Night closed in, dark as the inside of a helmet. In the shifting yellow light of the fire, the warrior’s hair gleamed like a glede. “Wulfstan Glede,” Leofgar told him, taking his own pull from the wineskin, and devouring bread and ham for its rough comfort. “Are you listening to me? I heard the sound of battle, and I ran towards it, though I had sworn I had no stomach for any more death. I ran to the raven’s banquet, and in righteous wrath I strode onto the field of carnage. I have the right to give you a name.”

He edged closer. Lying on his good shoulder as he was, pillowless, Wulfstan’s neck looked stretched and uncomfortable. So Leofgar took the chance to wriggle his legs beneath the cloaks, and lift Glede’s head onto his knee. Both his hands wanted to slide their way back into that hair, so he gave them something else to do, taking the swaddled harp off his back and easing it out of its sheepskin bag.

He played wordlessly for a while: the quiet notes, sweet and sad, of Anna’s song. The pulse of the music strengthened beneath his hands as he found words fitting themselves together behind his teeth, words in praise of glory in battle, of two blades gleaming in rushes as sudden and savage as lightning. Of a strong form, swift to slay. Of blood lust and fire and…

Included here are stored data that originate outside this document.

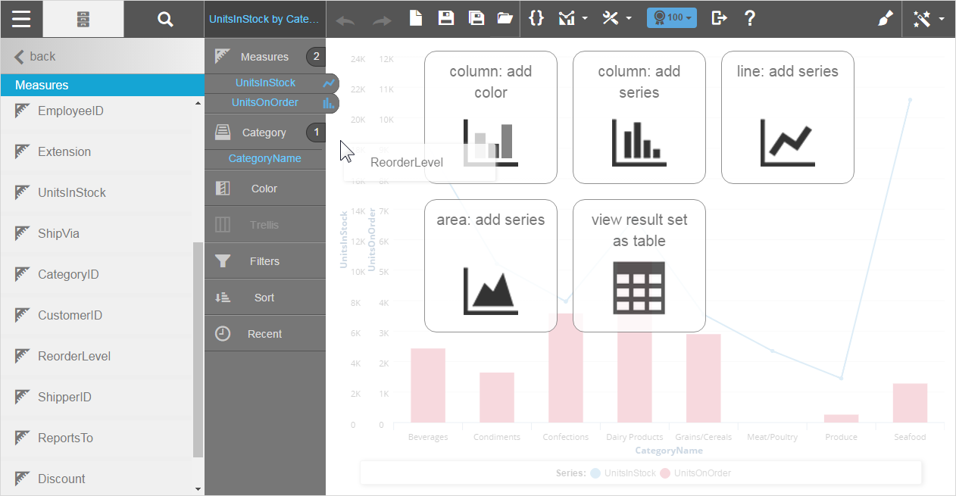Toggle UnitsInStock line chart type icon
Screen dimensions: 956x496
click(329, 83)
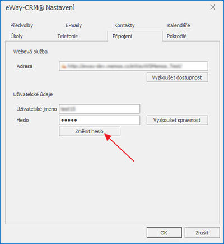Open the Pokročilé tab
This screenshot has width=224, height=244.
click(176, 36)
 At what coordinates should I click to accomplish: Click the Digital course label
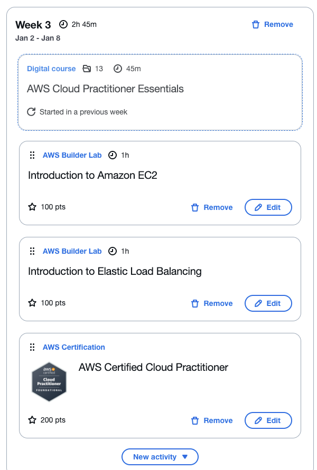(x=51, y=69)
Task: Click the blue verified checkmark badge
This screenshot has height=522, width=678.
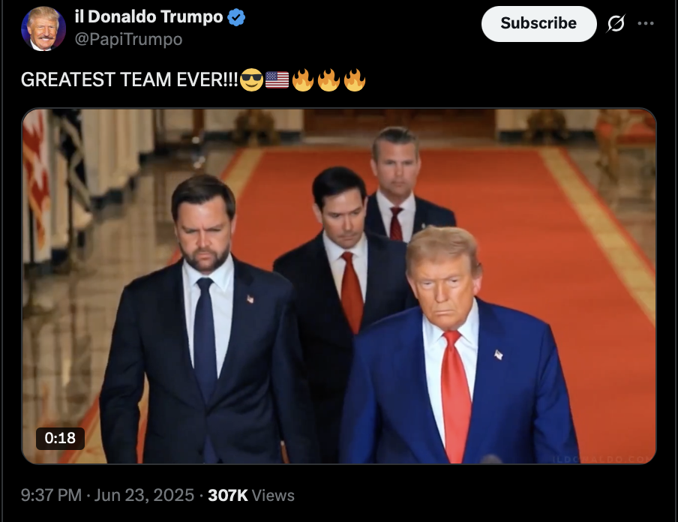Action: 236,17
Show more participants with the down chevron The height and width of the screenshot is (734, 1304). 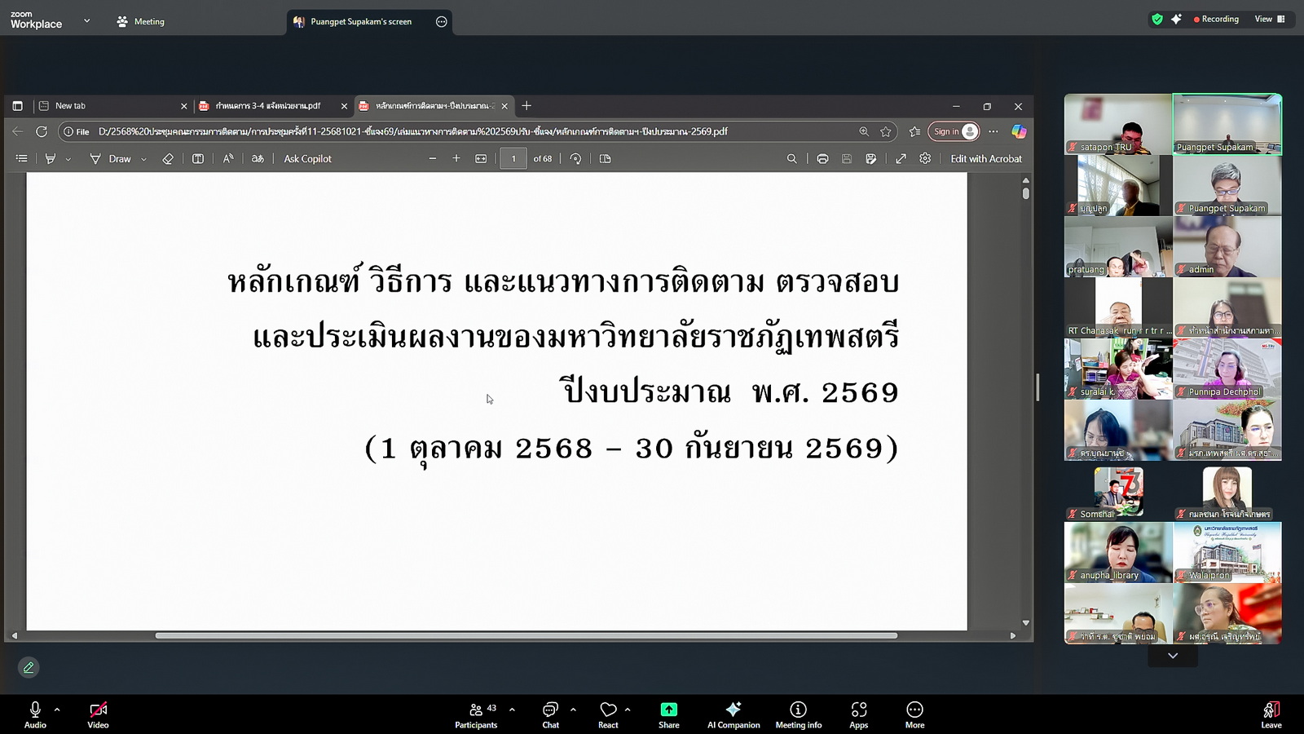coord(1172,656)
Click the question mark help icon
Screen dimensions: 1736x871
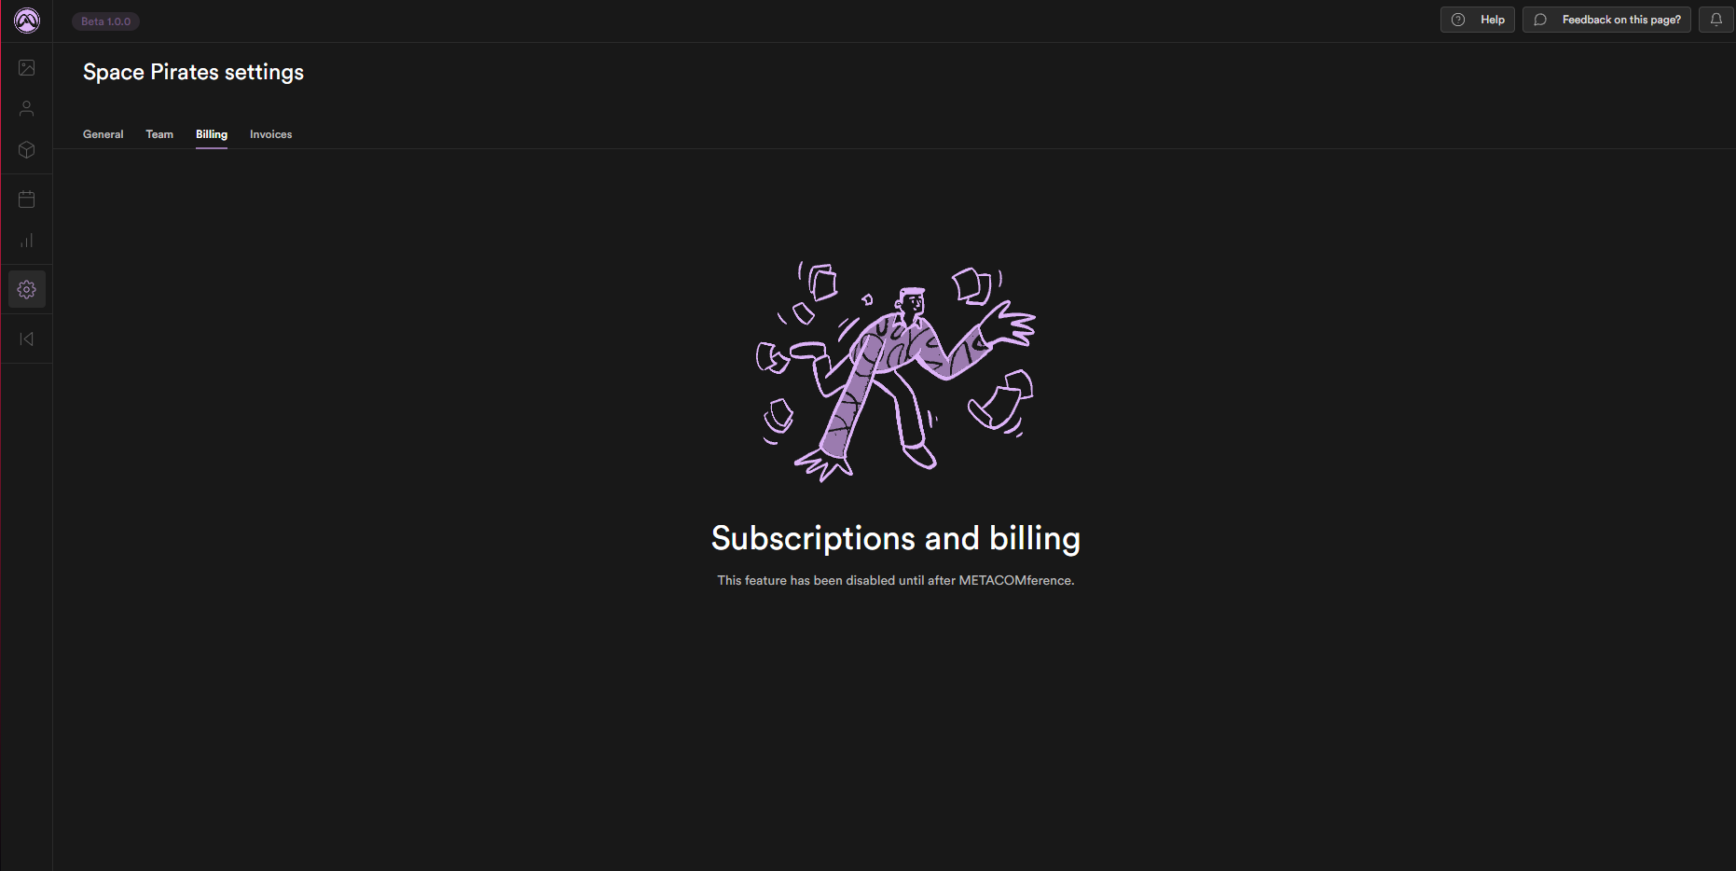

And everything he had sworn to himself he would never praise again.

What a twisted thing this world was, he thought as he sat wakeful into the night—alert in case the outlaws came again. What a twisted thing
he
was, to mistake his lusts for anything worth celebrating. What good was life when death came so sudden in the midst of it? What good was he, when for all his hatred of warriors’ arrogance, he could watch their slaughter and find it beautiful?

Chapter Nine

Wulfstan dreamed of music, plaintive in the darkness, flashes of notes standing out from the silence like the stars in the vaults of heaven. For the longest time, he rested in a world made up of music and warmth—several years of it, he thought, several years of drowsing and thirst, and an ache like little stones being pressed into his flesh on the bottom of a fat man’s shoe.

By the morning his mind had cleared but the thirst had become a torment. He tried to crack open an eye but flinched from the burning shatter of light. Who had broken the sky and set it to jangle down all around him like falling shards of a broken glass bowl? “Nh!” he said, trying to cover his eyes from the sight. “Water?”

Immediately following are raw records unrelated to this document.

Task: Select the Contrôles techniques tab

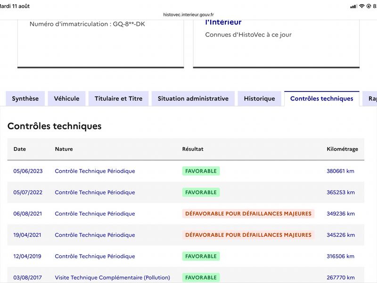Action: 322,99
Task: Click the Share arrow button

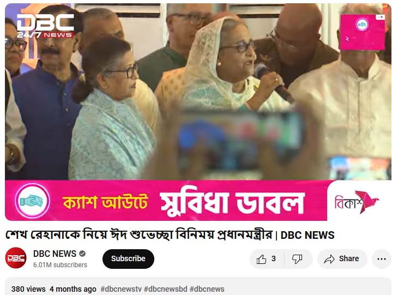Action: coord(342,258)
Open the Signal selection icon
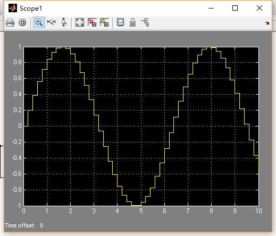The height and width of the screenshot is (236, 276). pos(145,22)
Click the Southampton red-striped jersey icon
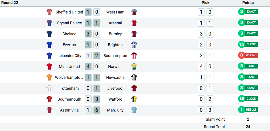 click(134, 56)
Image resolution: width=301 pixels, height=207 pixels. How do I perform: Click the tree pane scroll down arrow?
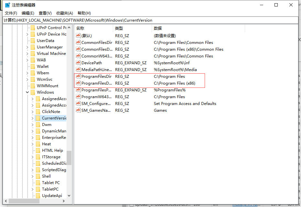click(69, 195)
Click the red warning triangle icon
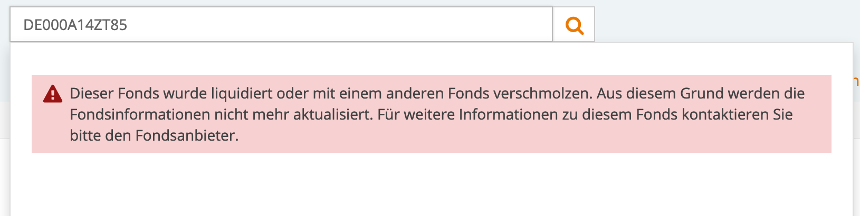Image resolution: width=860 pixels, height=216 pixels. (53, 94)
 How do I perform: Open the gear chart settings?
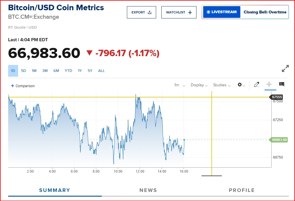click(x=240, y=85)
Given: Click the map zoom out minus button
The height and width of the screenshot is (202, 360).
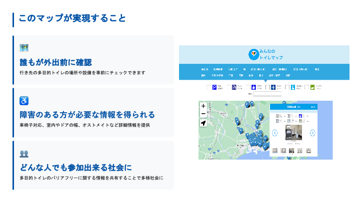Looking at the screenshot, I should (204, 114).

“Ah.” The voice that replied held a faint catch of amusement, perhaps relief. A light voice, a voice like amber—full of different shades and colours. “So you lived the night through. Good. How do you feel about getting onto the horse?”

All of a sudden, shocking him, making him want to throw up, Wulfstan remembered the elf. He forced his eyes open, pushed himself to his feet, felt the wound in his shoulder tear open once more and the blood well out. So much pain for so small a stab—it clawed down his side and up his neck into his head, made the day swim and swing about him.

“Whoa, whoa. Stop that.” Hands steadied him. As he almost overbalanced, a thin arm went around his chest and another around his back, supporting him on his uninjured side. His legs trembled beneath him and, in his weakened state, some part of him wanted nothing more than to lean into the embrace and rest. He should fight that part, he knew. If anyone saw…

Instead, he struggled to focus, to look at the creature that supported him. He managed little more than a brief glimpse of blond curls, the edge of a mouth tucked in exasperation. Yet they were earthly curls that smelled of wood smoke and damp. There was a smudge of dirt on the high cheekbone and a round silver scar that told of a childhood chickenpox. The relief made his legs sag. “Not an elf.”